The Independent Police Complaints Commission only launched a criminal inquiry a week following the G20 protest incident, after the Guardian released video footage showing Tomlinson being struck from behind by Harwood near the Royal Exchange Buildings in the City of London.
The footage was played repeatedly during the five-week hearing at the International Dispute Resolution Centre in Fleet Street, London.
Jurors were given two sharply different explanations of Tomlinson's death. The first pathologist to conduct a postmortem examination on Tomlinson, Dr Freddy Patel, said he died of a heart attack as a result of coronary heart disease. He was contradicted by three other pathologists who examined the body, all of whom found he died of internal bleeding.
Starmer said last July that complications with the medical evidence led him to believe prosecutors would be unlikely to prove a cause of death.
His decision, which was backed by the attorney general, Dominic Grieve MP, prompted widespread anger and questions in parliament.
The Metropolitan police commissioner, Sir Paul Stephenson, said he could understand the "outrage" over the decision not to prosecute Harwood.

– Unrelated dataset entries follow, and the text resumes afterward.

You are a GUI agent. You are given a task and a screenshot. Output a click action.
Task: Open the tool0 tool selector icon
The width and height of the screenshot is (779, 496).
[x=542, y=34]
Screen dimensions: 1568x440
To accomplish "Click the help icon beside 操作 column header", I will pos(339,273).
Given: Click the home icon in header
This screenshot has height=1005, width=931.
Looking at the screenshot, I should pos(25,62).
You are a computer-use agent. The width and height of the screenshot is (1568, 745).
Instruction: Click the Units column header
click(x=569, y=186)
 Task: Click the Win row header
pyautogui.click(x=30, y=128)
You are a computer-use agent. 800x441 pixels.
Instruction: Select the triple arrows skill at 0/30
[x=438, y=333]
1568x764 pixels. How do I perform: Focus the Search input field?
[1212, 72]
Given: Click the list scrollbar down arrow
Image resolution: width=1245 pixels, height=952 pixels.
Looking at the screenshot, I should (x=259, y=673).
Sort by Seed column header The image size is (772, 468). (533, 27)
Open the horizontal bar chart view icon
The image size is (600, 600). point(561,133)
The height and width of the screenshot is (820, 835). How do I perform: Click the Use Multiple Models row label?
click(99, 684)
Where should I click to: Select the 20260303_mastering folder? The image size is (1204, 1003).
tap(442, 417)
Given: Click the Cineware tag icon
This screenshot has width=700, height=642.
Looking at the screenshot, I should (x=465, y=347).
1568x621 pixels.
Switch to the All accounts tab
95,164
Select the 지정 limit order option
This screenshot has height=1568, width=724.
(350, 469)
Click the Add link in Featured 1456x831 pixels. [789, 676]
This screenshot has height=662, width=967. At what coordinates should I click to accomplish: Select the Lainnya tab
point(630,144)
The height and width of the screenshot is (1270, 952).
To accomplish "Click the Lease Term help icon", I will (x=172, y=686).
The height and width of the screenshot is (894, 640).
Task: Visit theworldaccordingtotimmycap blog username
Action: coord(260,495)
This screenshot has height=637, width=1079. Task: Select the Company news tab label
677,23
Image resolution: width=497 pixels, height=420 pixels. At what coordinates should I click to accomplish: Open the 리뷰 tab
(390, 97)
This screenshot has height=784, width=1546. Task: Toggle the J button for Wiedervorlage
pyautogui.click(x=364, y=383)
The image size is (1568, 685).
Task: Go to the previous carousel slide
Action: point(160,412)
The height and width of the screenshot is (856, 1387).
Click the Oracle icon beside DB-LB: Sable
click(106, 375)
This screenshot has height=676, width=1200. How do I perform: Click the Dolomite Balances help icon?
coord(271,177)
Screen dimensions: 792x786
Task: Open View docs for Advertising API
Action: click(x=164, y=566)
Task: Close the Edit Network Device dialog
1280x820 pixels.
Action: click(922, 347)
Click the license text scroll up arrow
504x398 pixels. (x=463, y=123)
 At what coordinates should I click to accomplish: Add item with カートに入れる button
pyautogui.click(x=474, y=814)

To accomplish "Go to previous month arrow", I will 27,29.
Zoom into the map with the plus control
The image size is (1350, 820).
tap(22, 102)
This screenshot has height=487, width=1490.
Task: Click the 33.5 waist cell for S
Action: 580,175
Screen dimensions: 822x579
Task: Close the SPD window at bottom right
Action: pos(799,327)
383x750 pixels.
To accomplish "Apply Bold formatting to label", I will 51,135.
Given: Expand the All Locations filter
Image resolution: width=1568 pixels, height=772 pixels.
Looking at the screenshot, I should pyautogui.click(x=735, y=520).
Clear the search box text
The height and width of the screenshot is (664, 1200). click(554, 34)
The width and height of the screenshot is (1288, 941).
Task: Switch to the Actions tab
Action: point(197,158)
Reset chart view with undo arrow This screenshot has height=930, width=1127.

Jurors at the inquest were told they could only decide Tomlinson was unlawfully killed if they were convinced beyond reasonable doubt, the same burden of proof which would apply in a criminal trial.
Harwood told the inquest: “I saw a male in dark clothing bending down facing the offside of the police carrier (van)…I could see by the actions of his arm that he was writing something on the body work of the vehicle."
He added: “I felt it was done right in front of me, so close to my position, I believed it was my duty to go and take some course of action towards this male.”
Other protestors saw him with the man and moved closer to the officer to get a better view.
There was a “large gasp” from the crowd as the suspect he was holding hit the door of a police van. Footage showed Harwood leading the man further away from the vans with the crowd surging behind him.
Harwood claimed: “At the time, because he (Tomlinson) was becoming more aggressive, more hostile, I was starting to believe that this was getting out of control. I was aware there was a very hostile crowd and I was actually in fear for my life then from what was coming towards me.”
But witnesses said Harwood's claims were false. Tomlinson had his hands in his pocket and was walking away from police when he was subjected to an unprovoked attack.
The Express newspaper wrote that the inquest had seen video footage of Harwood striking Tomlinson with a baton before pushing him. Tomlinson was seen turning away from a line of officers with his hands in his pockets before he was shoved in the back.
And what of the aggressive attitude of police at the demo? Harwood admitted: “There was a general feeling that it would be robust policing, not just going and picking on people, but robust as in keeping the demonstration where it should be.”
Deborah Coles, co-director of Inquest the charity that backed the Tomlinson family in their quest for justice, said the verdict in the case was “damning” but the Crown Prosecution Service had not acted on any of the 11 unlawful killing verdicts against police officers since 1990. There was a perception that they were above the law.